Marcescence
- fcohen42
- Apr 10, 2023
- 4 min read
“When great leaves fall, the winter is at hand…”
–William Shakespeare, Richard III, Act II, Scene III
But some leaves don’t fall. They hang on to the branch tips like mittens on idiot strings, waiting for spring buds to snap them off.
This phenomenon in nature is called marcescence, defined as the withering and persistence of plant organs that normally are shed. On our farm, it is found mostly in oaks, but you’ll find it in leaves and fronds of species all over the U.S. 's 13 hardiness zones.
I became interested in marcescence because of my new city garden witch hazel tree.
The non-native pink crepe myrtle which preceded it got black sooty mold. Treating it didn’t help and anyway I wanted an excuse to plant a native. I already had plenty of spring color in the garden and was looking for a late summer- to fall-bloomer when I found Hamamelis virginiana, a North American witch hazel. Growing to 15-25 feet and known sometimes as winterbloom, its cheery yellow foliage said “Choose Me!” It looked like it would survive, maybe even thrive, in my soil and light conditions. It only needed extra water to get it going, and after that could do quite nicely with average rainfall.
Already it’s a three-act play. The five-foot sapling with its kelly green leaves arrived in early May. On cue it produced handsome yellow foliage in October. The alchemy of winter turned the golden leaves to copper curls hanging on to the branches.
But there is a fourth act. In the D.C. area where we live, it’s all about the cherry blossoms. Each year in late March the National Park’s 3,800 cherry trees drape themselves in pink bunting that after 10-14 days drops in a pile on the park’s walkways.
Six years from now, our witch hazel will put on a festival to rival this. In October among the yellow leaves on the dark gray stems will appear a flower.

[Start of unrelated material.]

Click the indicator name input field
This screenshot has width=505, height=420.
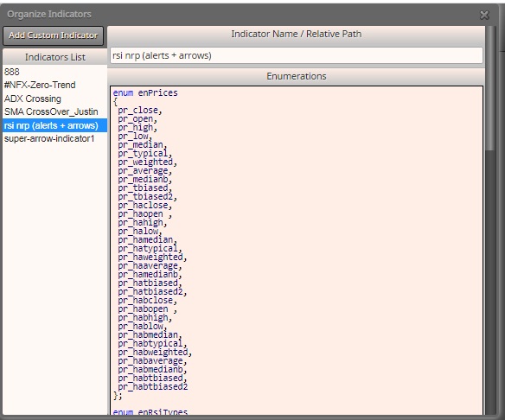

Starbursting out from a red Victoria cross center, four corrugated petals like strips of shredded yellow construction paper will be on show through December. Their inviting scent crosses allspice with honey. That should knock the pink stuff right off the podium.
Normally, bare branches make me impatient for spring glories. Marcescence has given me a new view. It’s beautiful to see these brown leaves against a bluebird sky. It’s comforting to hear them talking all at once in a clatter, a rustle, or a whisper, depending on the force of the wind.
Swedish explorer and botanist Pehr Kalm, a disciple of Carl Linnaeus, noted marcescence back in 1749. But no definitive cause has been found, and there is little study of the topic. (If I were a budding dendrologist I would own this.) Researchers have six hypotheses:
No reason–just a byproduct of evolution
The retained leaves wave off those pesky herbivorous winter browsers, making it tougher for them to nibble the buds
During fall die-off the retained leaves help nutrient resorption (kinda like absorption but not)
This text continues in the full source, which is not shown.